Fri. Nov 15th, 2024

Ashlei Spivey of the Protect Our Rights petition effort announces that her abortion-rights group collected a record 207,000 signatures. (Aaron Sanderford/Nebraska Examiner)

LINCOLN, Nebraska — The Nebraska Supreme Court won’t stop the state’s voters from being the first nationally to weigh competing abortion-related initiatives on the same ballot since Roe v. Wade was overturned in 2022.

The court weighed constitutional questions this week raised by three lawsuits: two seeking to block an abortion-rights amendment and one arguing that both measures should appear on the ballot or neither should reach it.

Justices, in a unanimous 7-0 ruling, decided both initiatives met the Nebraska Constitutional requirement that ballot measures cover no more than a single connected legal subject.

The court has typically applied the single-subject rule more strictly to ballot initiatives than to bills passed by the Legislature. Justices’ questions during Monday’s oral arguments hinted some were open to a broader view.

Lawyers for both amendments had argued that their measures each passed the single subject test because they fit under broader subject statements and because abortion-related laws had covered similar changes.

Many of the arguments against the abortion-rights amendment hinged on whether creating a new right to abortion and then defining the timing and clarifying who gets to decide counted as a singular change.

Part of the legal argument against the abortion-restrictions amendment hinged on whether adding exceptions to the ban after the first trimester constituted a second subject.

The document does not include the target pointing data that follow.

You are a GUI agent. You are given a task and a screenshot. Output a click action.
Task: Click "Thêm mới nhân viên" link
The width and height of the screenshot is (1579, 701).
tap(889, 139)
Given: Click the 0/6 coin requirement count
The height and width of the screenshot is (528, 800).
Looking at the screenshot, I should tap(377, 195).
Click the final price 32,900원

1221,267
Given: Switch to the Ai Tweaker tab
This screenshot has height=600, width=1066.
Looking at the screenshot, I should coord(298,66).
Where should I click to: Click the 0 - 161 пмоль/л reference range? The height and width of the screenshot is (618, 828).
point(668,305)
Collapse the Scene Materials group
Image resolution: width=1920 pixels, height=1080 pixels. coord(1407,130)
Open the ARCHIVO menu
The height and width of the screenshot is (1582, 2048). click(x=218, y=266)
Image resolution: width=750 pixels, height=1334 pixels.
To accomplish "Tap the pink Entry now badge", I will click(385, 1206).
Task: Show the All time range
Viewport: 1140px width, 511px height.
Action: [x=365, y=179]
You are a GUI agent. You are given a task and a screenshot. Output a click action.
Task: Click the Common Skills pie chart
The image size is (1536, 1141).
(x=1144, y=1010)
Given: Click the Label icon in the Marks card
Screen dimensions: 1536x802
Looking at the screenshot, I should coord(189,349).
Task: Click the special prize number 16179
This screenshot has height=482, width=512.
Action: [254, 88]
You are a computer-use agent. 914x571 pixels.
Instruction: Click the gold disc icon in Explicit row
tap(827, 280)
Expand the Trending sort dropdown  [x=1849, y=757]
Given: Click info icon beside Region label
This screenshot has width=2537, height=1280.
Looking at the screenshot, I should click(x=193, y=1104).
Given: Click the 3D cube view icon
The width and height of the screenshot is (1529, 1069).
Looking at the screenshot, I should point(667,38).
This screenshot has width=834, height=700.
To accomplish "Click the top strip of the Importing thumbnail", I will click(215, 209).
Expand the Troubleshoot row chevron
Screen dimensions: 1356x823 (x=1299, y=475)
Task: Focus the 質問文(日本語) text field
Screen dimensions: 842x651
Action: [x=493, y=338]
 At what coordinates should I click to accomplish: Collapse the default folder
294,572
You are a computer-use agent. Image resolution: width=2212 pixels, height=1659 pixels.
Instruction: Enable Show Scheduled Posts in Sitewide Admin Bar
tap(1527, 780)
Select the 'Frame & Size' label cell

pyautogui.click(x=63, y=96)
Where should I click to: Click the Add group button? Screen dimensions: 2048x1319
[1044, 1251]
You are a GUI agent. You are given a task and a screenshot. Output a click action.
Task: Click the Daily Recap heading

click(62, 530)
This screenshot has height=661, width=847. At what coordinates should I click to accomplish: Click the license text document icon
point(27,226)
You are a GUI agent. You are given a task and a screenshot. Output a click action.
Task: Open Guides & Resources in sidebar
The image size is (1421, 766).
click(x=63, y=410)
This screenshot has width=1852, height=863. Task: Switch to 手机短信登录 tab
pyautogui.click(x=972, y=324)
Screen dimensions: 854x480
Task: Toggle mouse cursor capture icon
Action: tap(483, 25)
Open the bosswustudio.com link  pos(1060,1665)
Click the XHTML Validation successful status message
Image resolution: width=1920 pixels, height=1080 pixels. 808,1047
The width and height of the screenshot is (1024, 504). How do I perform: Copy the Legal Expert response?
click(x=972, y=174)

“We have followed and continue to follow the natural and necessary connection test that we have set forth as follows: Where the limits of a proposed law, having natural and necessary connection with each other, and, together, are a part of one general subject, the proposal is a single and not a dual proposition,” Justice Lindsey Miller-Lerman wrote for the court.

Likely the last hurdle

The court’s decision is likely the last legal hurdle to placing dueling amendments on the November ballot from Protect Our Rights and Protect Women and Children.

Friday is the deadline for Nebraska Secretary of State Bob Evnen to finalize the fall ballot, a date driven by federal law and the need to send ballots by mail to Nebraskans deployed by the military or abroad.

The abortion-rights amendment by Protect Our Rights would codify a right to abortion until “fetal viability,” as defined by a treating health care provider. It sets no specific number of weeks.

The scientific standard for viability is at about 22-24 weeks gestation. Nebraska’s law on abortion timing, which the Legislature passed in 2023, prohibits abortions after 12 weeks gestational age.

The abortion-restrictions amendment by Protect Women and Children would outlaw most abortions after the first trimester of pregnancy. It sets no floor on how early the Legislature could ban abortions. It would let state senators pass an outright ban in the future.

Both proposed amendments include exceptions language: for the life or health of the mother in the abortion-rights initiative and for the life of the mother and in cases of rape or incest in the restrictions amendment.